What is required =>
Your task is to output, without alteration, each line from the one containing "Description (772, 654)" through the final line of the records below.

Recorded data
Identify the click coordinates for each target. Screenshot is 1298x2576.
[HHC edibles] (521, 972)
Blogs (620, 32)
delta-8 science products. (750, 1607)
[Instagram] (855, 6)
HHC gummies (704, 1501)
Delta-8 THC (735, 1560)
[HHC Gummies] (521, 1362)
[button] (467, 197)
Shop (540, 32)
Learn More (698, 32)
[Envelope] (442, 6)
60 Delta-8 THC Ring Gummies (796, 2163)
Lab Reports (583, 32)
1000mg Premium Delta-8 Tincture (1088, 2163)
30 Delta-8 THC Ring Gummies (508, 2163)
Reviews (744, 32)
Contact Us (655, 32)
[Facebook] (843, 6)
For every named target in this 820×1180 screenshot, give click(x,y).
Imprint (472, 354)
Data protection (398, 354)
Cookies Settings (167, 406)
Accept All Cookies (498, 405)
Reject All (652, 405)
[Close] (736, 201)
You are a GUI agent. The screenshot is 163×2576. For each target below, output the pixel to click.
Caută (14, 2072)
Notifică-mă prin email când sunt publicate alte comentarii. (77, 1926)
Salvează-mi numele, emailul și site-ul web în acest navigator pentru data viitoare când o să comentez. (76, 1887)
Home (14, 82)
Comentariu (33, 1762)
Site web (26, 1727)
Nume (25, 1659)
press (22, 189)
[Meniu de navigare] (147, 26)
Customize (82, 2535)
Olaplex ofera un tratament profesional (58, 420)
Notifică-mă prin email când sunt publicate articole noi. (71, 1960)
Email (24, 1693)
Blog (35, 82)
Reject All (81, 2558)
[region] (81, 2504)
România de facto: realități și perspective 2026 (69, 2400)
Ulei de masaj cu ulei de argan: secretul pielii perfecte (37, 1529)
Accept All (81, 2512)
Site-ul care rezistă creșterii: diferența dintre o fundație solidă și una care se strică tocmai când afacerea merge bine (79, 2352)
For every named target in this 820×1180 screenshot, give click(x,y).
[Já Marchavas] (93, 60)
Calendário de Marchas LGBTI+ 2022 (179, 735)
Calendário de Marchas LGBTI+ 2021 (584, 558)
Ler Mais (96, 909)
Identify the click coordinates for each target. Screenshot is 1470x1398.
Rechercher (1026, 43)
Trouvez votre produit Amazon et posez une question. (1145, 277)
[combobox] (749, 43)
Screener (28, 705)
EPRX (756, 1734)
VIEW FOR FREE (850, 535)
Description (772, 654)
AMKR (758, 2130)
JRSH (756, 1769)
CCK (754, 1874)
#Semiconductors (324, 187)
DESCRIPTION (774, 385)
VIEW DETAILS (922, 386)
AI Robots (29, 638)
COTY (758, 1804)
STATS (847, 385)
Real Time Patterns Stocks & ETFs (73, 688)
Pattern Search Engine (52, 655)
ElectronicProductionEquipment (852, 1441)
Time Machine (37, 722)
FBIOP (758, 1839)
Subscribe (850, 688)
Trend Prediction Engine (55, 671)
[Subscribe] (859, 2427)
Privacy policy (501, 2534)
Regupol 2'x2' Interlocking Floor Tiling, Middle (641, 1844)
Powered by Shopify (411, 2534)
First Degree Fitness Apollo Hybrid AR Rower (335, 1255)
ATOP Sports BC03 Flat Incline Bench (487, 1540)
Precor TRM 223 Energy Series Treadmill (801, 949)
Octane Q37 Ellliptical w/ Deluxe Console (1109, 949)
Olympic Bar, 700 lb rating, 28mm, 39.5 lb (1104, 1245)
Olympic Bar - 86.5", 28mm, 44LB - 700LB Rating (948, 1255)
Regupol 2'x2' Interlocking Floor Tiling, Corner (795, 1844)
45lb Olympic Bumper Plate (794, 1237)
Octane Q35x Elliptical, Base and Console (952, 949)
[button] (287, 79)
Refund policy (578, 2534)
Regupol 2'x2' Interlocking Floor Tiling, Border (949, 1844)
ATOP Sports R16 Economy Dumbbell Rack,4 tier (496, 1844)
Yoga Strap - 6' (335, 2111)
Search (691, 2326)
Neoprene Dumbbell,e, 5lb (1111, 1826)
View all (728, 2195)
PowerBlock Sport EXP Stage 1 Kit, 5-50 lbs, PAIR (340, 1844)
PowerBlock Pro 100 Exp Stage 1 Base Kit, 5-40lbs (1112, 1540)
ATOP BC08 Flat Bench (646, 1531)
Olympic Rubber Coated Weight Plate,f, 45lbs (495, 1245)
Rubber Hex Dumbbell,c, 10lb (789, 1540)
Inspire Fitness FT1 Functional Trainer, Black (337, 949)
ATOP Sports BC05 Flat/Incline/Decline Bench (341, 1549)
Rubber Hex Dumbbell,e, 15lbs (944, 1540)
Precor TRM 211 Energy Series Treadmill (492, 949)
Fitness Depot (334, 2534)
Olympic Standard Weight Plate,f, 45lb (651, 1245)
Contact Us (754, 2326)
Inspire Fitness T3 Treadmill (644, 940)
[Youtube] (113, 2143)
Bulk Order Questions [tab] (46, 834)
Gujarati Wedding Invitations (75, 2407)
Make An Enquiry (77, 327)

Output for this exercise =>
Description (772, 654)
AMKR (758, 2130)
JRSH (756, 1769)
CCK (754, 1874)
#Semiconductors (324, 187)
DESCRIPTION (774, 385)
VIEW DETAILS (922, 386)
AI Robots (29, 638)
COTY (758, 1804)
STATS (847, 385)
Real Time Patterns Stocks & ETFs (73, 688)
Pattern Search Engine (52, 655)
ElectronicProductionEquipment (852, 1441)
Time Machine (37, 722)
FBIOP (758, 1839)
Subscribe (850, 688)
Trend Prediction Engine (55, 671)
[Subscribe] (859, 2427)
Privacy policy (501, 2534)
Regupol 2'x2' Interlocking Floor Tiling, Middle (641, 1844)
Powered by Shopify (411, 2534)
First Degree Fitness Apollo Hybrid AR Rower (335, 1255)
ATOP Sports BC03 Flat Incline Bench (487, 1540)
Precor TRM 223 Energy Series Treadmill (801, 949)
Octane Q37 Ellliptical w/ Deluxe Console (1109, 949)
Olympic Bar, 700 lb rating, 28mm, 39.5 lb (1104, 1245)
Olympic Bar - 86.5", 28mm, 44LB - 700LB Rating (948, 1255)
Regupol 2'x2' Interlocking Floor Tiling, Corner (795, 1844)
45lb Olympic Bumper Plate (794, 1237)
Octane Q35x Elliptical, Base and Console (952, 949)
[button] (287, 79)
Refund policy (578, 2534)
Regupol 2'x2' Interlocking Floor Tiling, Border (949, 1844)
ATOP Sports R16 Economy Dumbbell Rack,4 tier (496, 1844)
Yoga Strap - 6' (335, 2111)
Search (691, 2326)
Neoprene Dumbbell,e, 5lb (1111, 1826)
View all (728, 2195)
PowerBlock Sport EXP Stage 1 Kit, 5-50 lbs, PAIR (340, 1844)
PowerBlock Pro 100 Exp Stage 1 Base Kit, 5-40lbs (1112, 1540)
ATOP BC08 Flat Bench (646, 1531)
Olympic Rubber Coated Weight Plate,f, 45lbs (495, 1245)
Rubber Hex Dumbbell,c, 10lb (789, 1540)
Inspire Fitness FT1 Functional Trainer, Black (337, 949)
ATOP Sports BC05 Flat/Incline/Decline Bench (341, 1549)
Rubber Hex Dumbbell,e, 15lbs (944, 1540)
Precor TRM 211 Energy Series Treadmill (492, 949)
Fitness Depot (334, 2534)
Olympic Standard Weight Plate,f, 45lb (651, 1245)
Contact Us (754, 2326)
Inspire Fitness T3 Treadmill (644, 940)
[Youtube] (113, 2143)
Bulk Order Questions [tab] (46, 834)
Gujarati Wedding Invitations (75, 2407)
Make An Enquiry (77, 327)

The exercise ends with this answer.